━━ Extrait ━━

Un de ces migrants habite à Nouakchott depuis 2009. Il est venu du Mali, de Kayes précisément. Il est père de 3 enfants. Il est porteur du virus VIH/SIDA depuis 9 mois. Il dit qu’il n’est pas responsable ni de proche ni de loin, de son sort. Sa femme est, selon lui, la première responsable. Elle lui aurait confié qu’elle travaillait comme prostituée, pendant que lui il travaillait comme gardien nocturne d’un complexe commercial nouakchottois.
Il poursuit: «Mon grand malheur c’est que personnellement je ne savais pas que je suis porteur du virus. Quant à ma femme, elle a découvert qu’elle est porteuse du virus lors des analyses médicales régulières qu’elle a faites lors de sa grossesse. Malheureusement pour nous, comme nous sommes étrangers, nous n’avons pas le droit d’accès à l’assistance médicale que le gouvernement octroie aux personnes atteintes des maladies graves. Nous sommes dans un pays qui n’accorde aucun traitement aux personnes vivantes avec VIH . C’est pour cela que nous pensons désormais à retourner chez nous où nous pouvons bénéficier de compassion plutôt que d’être punis par l’expulsion et l’exclusion».

━━━

- _Consignes_
- a) Répondez à ces questions sur l'extrait :
(i) Depuis quelle année l'homme habite-t-il à Nouakchott ?
(ii) Quel emploi occupait-il pendant que sa femme travaillait comme prostituée ?
(iii) À quelle occasion sa femme a-t-elle appris qu'elle est porteuse du virus ?
- b) Prolongez l'extrait sur le migrant venu de Kayes en reprenant juste après sa dernière phrase.

━━ Extrait de données ━━

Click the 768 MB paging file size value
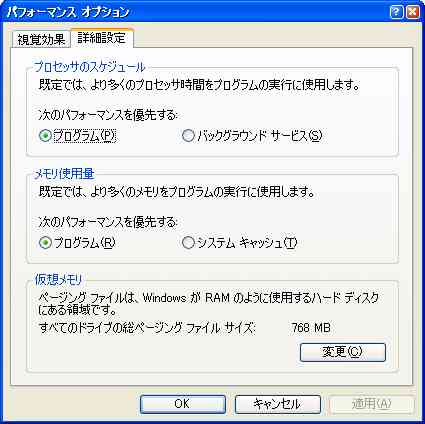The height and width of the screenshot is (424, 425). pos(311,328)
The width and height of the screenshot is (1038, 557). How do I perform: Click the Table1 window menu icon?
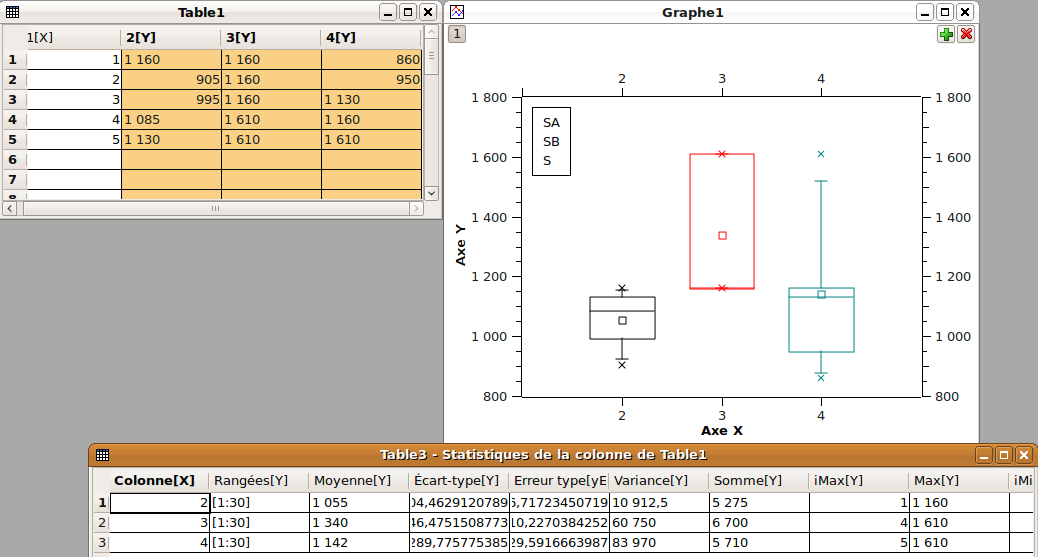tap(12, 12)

━━━

- _Réponses_
- a)
(i) Depuis 2009.
(ii) Il travaillait comme gardien nocturne d'un complexe commercial nouakchottois.
(iii) Lors des analyses médicales régulières qu'elle a faites pendant sa grossesse.

- b)
Pour sa part, Fatimata Touré, migrante malienne à Nouakchott, déclare: «Pour les vaccins des enfants, nous en bénéficions comme les citoyens mauritaniens. Les femmes enceintes, elles aussi, bénéficient du même traitement que leurs consœurs mauritaniennes. Mais, quelques analyses seulement sont gratuites dans les hôpitaux publics et il n’y a pas d’ONGs qui aident les émigrés en Mauritanie».
Djibril Ouatara est migrant ivoirien. Il est âgé de 35 ans, dont il a passé 5 en immigration. Ouatara a tenté à plusieurs reprises d’émigrer vers l’Europe, mais en vain. Il fait la navette entre le Maroc et la Mauritanie, où il se nourrit grâce à son boulot de serveur de restaurants. Il dit: «franchement, les services de santé sont très modestes en Mauritanie. Les citoyens mauritaniens, eux-mêmes, voyagent souvent à l’extérieur pour se soigner. Mais, en ce qui concerne le traitement des migrants, je considère que la Mauritanie est plus clémente que les pays limitrophes».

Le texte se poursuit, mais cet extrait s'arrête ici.